Lengua de suegra y el mito del azúcar: ¿un impulso de energía o una trampa mortal para las raíces?
La lengua de suegra y el mito del azúcar: ¿es un fertilizante efectivo o un veneno para sus raíces?
La planta más resistente. Fuente. IA Gemini.
La Sansevieria, conocida popularmente en los hogares como lengua de suegra se ha ganado un lugar de privilegio en el diseño de interiores. Su capacidad para sobrevivir con riegos mínimos y sus propiedades purificadoras del aire la convierten en la planta perfecta.
Sin embargo, la popularidad de esta planta ha disparado en redes sociales como TikTok una tendencia llamativa: añadir una cucharadita de azúcar al sustrato para multiplicar su vitalidad.
Lengua de suegra y opiniones diversas
Sin embargo, la evidencia científica y los expertos en agronomía encienden las alarmas frente a este truco casero. Quienes defienden el uso de la sacarosa en las macetas sostienen que este ingrediente de cocina aporta ventajas específicas, aunque la ciencia matiza cada una de ellas.
Por un lado, el azúcar actúa como una fuente de carbono que alimenta a los hongos y bacterias benéficas del suelo. Estos microorganismos ayudan a descomponer la materia orgánica, facilitando la absorción de nutrientes. Sin embargo, el azúcar no es selectivo y también nutre a patógenos dañinos.
Además, se cree que el agua azucarada ayuda a ejemplares debilitados tras un trasplante. El error radica en que las plantas no "digieren" de esa forma: ellas fabrican su propia glucosa mediante la fotosíntesis, y la sacarosa comercial es un compuesto demasiado complejo para que lo absorban directamente con eficacia.

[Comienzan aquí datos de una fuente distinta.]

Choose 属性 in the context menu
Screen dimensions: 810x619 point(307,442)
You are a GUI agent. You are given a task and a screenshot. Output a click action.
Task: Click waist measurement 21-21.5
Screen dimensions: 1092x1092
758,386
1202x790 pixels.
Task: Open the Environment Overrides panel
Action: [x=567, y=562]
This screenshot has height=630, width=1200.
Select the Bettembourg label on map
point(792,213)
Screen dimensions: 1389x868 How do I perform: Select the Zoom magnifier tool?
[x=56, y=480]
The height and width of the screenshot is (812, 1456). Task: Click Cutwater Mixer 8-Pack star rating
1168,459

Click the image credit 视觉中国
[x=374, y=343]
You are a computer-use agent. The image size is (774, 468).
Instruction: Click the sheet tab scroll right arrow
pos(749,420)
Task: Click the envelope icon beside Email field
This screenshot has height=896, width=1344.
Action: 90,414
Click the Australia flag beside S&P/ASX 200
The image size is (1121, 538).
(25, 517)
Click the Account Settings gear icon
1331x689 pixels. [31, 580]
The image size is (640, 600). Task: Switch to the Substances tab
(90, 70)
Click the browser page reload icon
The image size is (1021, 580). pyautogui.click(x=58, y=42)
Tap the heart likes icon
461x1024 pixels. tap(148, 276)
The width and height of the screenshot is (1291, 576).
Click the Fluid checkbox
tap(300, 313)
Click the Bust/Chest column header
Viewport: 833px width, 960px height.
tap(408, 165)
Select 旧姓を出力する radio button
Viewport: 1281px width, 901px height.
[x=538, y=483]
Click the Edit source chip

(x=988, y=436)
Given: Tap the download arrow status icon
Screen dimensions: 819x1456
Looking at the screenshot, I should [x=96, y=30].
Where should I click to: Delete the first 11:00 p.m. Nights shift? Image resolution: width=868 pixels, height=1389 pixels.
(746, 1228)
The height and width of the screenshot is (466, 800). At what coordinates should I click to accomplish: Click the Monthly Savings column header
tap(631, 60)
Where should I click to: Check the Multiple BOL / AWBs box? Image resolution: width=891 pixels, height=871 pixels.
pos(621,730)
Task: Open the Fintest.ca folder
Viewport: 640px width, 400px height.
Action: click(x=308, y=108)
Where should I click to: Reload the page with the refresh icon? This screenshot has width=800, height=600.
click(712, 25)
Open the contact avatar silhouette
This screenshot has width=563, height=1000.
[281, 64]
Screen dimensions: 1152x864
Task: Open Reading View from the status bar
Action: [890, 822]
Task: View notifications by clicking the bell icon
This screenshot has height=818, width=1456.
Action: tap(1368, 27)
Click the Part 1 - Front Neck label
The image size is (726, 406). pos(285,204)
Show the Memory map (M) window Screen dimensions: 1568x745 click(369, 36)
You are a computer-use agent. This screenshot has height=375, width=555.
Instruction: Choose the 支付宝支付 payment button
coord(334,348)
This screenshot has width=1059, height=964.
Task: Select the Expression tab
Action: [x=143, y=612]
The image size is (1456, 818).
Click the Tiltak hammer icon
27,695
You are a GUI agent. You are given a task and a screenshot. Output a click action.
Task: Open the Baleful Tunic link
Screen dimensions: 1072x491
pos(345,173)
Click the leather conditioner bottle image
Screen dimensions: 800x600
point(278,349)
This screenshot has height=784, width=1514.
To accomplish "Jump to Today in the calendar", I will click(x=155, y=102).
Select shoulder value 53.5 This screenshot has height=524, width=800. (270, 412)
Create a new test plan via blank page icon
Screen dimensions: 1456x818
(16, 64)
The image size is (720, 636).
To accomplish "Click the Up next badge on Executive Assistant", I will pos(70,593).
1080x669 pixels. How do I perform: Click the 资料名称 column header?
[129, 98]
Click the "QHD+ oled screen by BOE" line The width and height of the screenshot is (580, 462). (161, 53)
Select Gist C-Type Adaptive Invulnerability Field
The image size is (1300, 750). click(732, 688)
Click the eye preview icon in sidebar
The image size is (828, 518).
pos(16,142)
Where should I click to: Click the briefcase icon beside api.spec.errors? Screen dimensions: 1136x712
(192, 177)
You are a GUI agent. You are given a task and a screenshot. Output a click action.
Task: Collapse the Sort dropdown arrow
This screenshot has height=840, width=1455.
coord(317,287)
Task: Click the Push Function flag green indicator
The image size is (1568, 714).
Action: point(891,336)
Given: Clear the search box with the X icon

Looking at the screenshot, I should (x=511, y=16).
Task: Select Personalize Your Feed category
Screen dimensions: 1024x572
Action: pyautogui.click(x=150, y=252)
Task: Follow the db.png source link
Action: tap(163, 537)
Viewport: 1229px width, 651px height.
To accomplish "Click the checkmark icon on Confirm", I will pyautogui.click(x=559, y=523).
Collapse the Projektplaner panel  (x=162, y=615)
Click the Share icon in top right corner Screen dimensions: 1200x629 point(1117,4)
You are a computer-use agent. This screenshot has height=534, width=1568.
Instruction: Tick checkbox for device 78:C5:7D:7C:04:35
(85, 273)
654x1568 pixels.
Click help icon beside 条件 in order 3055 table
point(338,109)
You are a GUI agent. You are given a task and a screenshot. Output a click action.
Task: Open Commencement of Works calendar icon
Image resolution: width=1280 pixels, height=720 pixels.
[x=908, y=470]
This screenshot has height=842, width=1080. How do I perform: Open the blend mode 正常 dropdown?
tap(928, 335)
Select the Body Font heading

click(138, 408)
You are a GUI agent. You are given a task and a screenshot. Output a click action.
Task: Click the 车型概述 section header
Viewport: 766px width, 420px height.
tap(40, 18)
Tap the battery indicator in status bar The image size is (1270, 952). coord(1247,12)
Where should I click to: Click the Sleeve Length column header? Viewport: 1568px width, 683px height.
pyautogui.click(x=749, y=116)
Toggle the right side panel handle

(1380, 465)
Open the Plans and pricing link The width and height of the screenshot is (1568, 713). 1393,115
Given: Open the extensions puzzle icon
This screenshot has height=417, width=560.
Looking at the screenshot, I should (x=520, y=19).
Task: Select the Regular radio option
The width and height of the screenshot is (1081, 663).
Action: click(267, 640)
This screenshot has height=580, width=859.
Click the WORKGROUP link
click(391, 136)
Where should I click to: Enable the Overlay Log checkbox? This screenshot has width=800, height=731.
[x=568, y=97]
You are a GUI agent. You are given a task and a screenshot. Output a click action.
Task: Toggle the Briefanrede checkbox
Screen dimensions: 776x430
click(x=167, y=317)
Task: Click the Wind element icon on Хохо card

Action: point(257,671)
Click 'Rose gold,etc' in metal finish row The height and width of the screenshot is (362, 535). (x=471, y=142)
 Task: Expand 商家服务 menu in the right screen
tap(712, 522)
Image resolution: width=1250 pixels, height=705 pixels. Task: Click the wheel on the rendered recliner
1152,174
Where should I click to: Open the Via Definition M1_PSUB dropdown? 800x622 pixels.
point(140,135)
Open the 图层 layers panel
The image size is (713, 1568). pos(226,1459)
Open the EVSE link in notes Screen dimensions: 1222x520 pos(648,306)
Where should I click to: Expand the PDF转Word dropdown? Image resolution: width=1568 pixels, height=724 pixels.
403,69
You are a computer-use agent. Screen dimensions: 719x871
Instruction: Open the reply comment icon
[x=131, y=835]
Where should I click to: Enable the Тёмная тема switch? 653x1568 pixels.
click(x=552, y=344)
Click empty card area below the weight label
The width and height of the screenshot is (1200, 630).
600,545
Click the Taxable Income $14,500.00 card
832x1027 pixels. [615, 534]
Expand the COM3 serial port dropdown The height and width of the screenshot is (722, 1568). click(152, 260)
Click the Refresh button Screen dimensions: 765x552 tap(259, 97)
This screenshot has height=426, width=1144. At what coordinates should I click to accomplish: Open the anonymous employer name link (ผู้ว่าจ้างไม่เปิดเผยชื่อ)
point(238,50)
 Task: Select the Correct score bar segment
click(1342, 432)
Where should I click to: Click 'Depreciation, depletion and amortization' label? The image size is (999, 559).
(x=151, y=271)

Estudios recopilados por portales especializados en el cuidado ambiental, como Enviroliteracy, revelan que el azúcar puede ser contraproducente. Los ensayos demuestran que el riego con soluciones azucaradas llega a frenar el crecimiento vegetal, alterar las señales hormonales de las especies e incluso interferir negativamente en los procesos de floración.